According to Campbell’s counsel, prior to the initial status conference, which was set for September 15, 2022, defense counsel proposed the idea of early mediation to explore settling the case. Campbell’s counsel represents that in the joint status conference statement, Sunshine represented to the court that “formal discovery is premature at this time, as Defendant believes that the parties would benefit from early informal settlement discussions, including attending private mediation” Sunshine also stated: “Defendant is amenable to private mediation and a stay of the case pending the completion of mediation. Participation in private mediation would include an informal exchange of data and information sufficient to prepare for settlement negotiations.” The status conference was continued to December 14.
The parties agreed to mediate the case. On October 27, 2022, they entered into a detailed agreement entitled “Joint Stipulation Regarding Discovery and Mediation” (the joint stipulation).
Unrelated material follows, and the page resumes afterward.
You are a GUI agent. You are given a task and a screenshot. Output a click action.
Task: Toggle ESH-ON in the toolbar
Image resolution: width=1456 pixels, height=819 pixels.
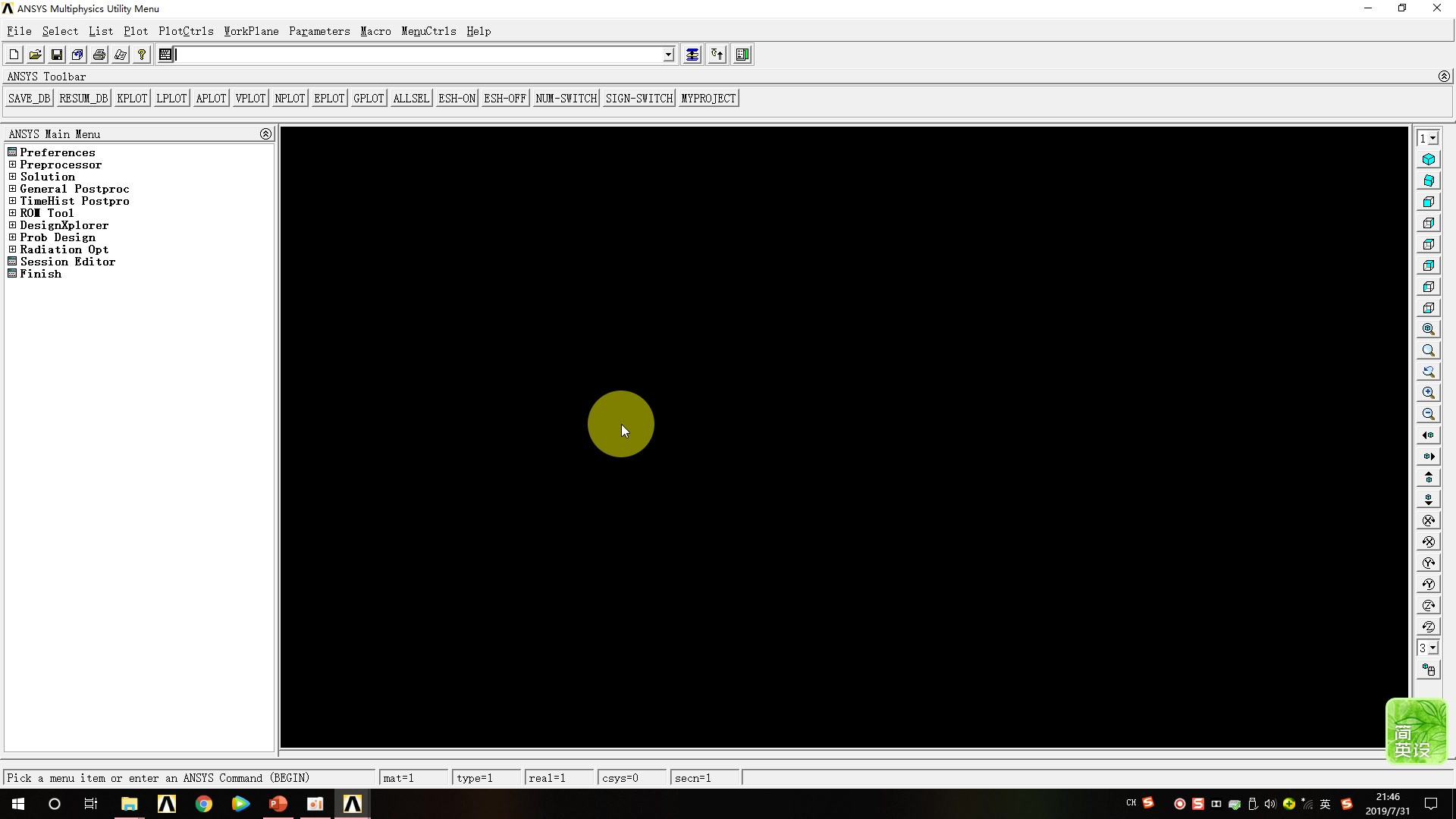point(456,97)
The joint stipulation stated, among other things, that the parties agreed to participate in private mediation on April 18, 2023, and to stay discovery. Sunshine agreed to produce documents and data prior to the mediation and to refrain from certain conduct with regard to potential class members. The parties also agreed that if mediation was unsuccessful, the parties had met and conferred on an appropriate notice to the class pursuant to Belaire-West Landscaping, Inc. v. Superior Court (2007) 149 Cal.App.4th 554 (a Belaire-West notice), which would be mailed out by an agreed-upon company seven days after the failed mediation. According to Campbell’s attorney, reaching the joint stipulation required “substantial negotiations,” including “weeks” spent on the Belaire-West notice.
On November 22, 2022, Sunshine asserted it located, for the first time, an arbitration agreement in Campbell’s personnel file. No explanation was offered as to why this document was not or could not have been located earlier. Sunshine did not inform Campbell of this discovery until December 7, 2022, when preparing the status conference report for the court.
Months later, on May 3, 2023, Sunshine filed its motion to compel arbitration. The motion was not particularly complex or voluminous.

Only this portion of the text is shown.